El ganador se lo lleva todo

Desde la ruptura del bipartidismo histórico en nuestro país evidenciada en las urnas la pasada legislatura se escucha a menudo la reflexión compartida de sesudos politólogos de barra de bar que alertan: ¿Quién va a querer entrar en política ahora, con la que está cayendo? Ni agradecido ni pagado, dicen otros. E incluso hay quien se atreve a recomendar la fórmula de aumentar los sueldos de nuestros políticos para hacer más atractiva la dedicación al servicio público: “Ahora que esto está de capa caída, hace falta que entren los mejores. Pero claro, hay que pagarles bien para que no tengan tentación de robarnos”. Y claro, con estas mimbres, uno se imagina cual es la comprensión real del problema generado por la degradación política a todos los niveles que España ha vivido en la última década.

El ciudadano, casi anestesiado ya por la irritante marea de casos de corrupción aireados en los medios, ha pasado en estos años de la ignorancia absoluta en la época de la bonanza económica, al cabreo disimulado con el inicio de la crisis. Y de éste a una rabia desatada contra todo lo que huela a política durante el último lustro y que está a punto de pasar a otro estadío, el de la indiferencia, que quizá sea el más perjudicial para el interés general, pero está claro a quién beneficia.

Y el beneficiado, durante todo este tiempo ha sido… Sí, han acertado. El político. Bueno, el mal político, corregirán algunos. Sí vale, pero es que de los otros han quedado tan poquitos y son tan anónimos, que ejemplos se vienen pocos a la cabeza. Porque políticos buenos han venido siendo, mayoritariamente, los ‘pequeños’, los más cercanos, esos que ni siquiera cobraban, concejales de pueblo a los que les costaba dinero el servicio público.

De los otros, los hemos tenido de todos los colores. Los que cobraban lo justo (que ya de por sí no era poco), los que lo hacían mucho más de lo que merecían; aquellos que cobraban dos veces, o tres, o hasta siete; los que cobraban dos veces y además se metían algún sobre para ‘compensar’; algunos que decían que no cobraban pero se lo llevaban ‘por detrás’; los del 3%; los de los ERE; los que se subían el sueldo por decreto nada más ‘tocar pelo’; los que criticaban a todos los anteriores y un día amanecieron con un chalet en la zona buena; los que compatibilizaban su cargo público con otros ingresos de índole profesional de dudosa procedencia; los de las puertas giratorias; los que en Bruselas se llevaban 22.000 al mes pero subir el salario mínimo a 900€ les parece una barbaridad… Vamos, algo así como aquel pegadizo anuncio de Cocacola, que casi nos da para hacerle una letra nueva.

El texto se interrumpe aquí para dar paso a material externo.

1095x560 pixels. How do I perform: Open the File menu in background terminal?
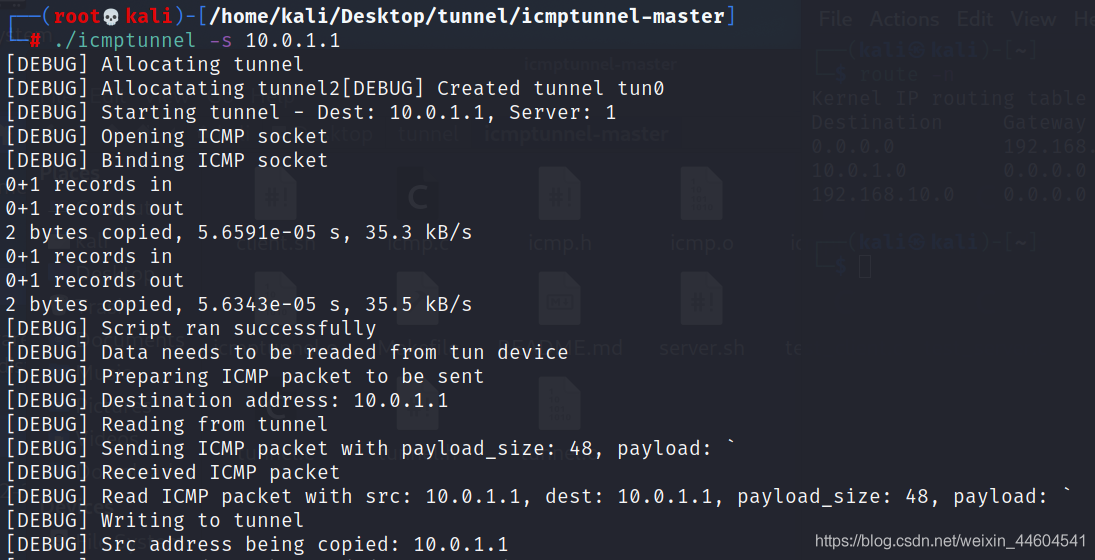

Y al otro lado, el ciudadano. El paganini de todo esto. El joven con dos carreras y master repartiendo comida de un restaurante chino. El mileurista que casi puede sentirse afortunado. El abuelo jubilado que comparte su pensión indigna con hijos y nietos. El ama de casa haciendo malabares para poner en la mesa la ración justa. El autónomo con empleados a su cargo que volvió a ser empresario unipersonal a la fuerza, porque el último en bajarse del barco solo podía ser él mismo. El ‘trabajador pobre’ (qué lamentable suena, pero qué hondamente más triste es en verdad).

Nos situamos a escaso medio año de la próxima contienda electoral. Y en la línea de salida están, otra vez, los mismos. Si nada cambia, que no tiene pinta, volveremos a ver carteles electorales con las mismas caras, que lucharán por mantenerse en ‘lo suyo’ y continuar en la pomada del cargo público para asegurarse un buen sueldo. Y veremos también caras nuevas y pensaremos, ingenuos, que ahí van otros valientes motivados por cambiar las cosas a enfrentarse con la dura realidad de la gestión pública, cuando en realidad, buceando un poco en sus curriculum y antecedentes personales, muchos de ellos viajan solo en esa caravana para quitarle el sitio y el sueldo a los ‘dinosaurios’ a los que señalan con dedo acusador.

 

Y es que el premio es mucho. Muy goloso. Hay quien piensa que en política el ganador se lo lleva todo. Pero no es así, es que encima no hace falta ganar siempre. Quedando segundo, o tercero, incluso quinto, la recompensa es magnífica. ¿De verdad cree usted, querido lector, que llegará un momento en que nadie quiera dedicarse a la política? Mientras haya quien, falto de talento propio, considere la política como lo que se ha convertido, un lugar en el que gastarse el dinero de los demás dejando siempre un buen pedazo para sí mismo, habrá cola, no se preocupe.

Ya lo dijo un sabio: “Quienes creen que el dinero lo hace todo, terminan haciendo todo por dinero”.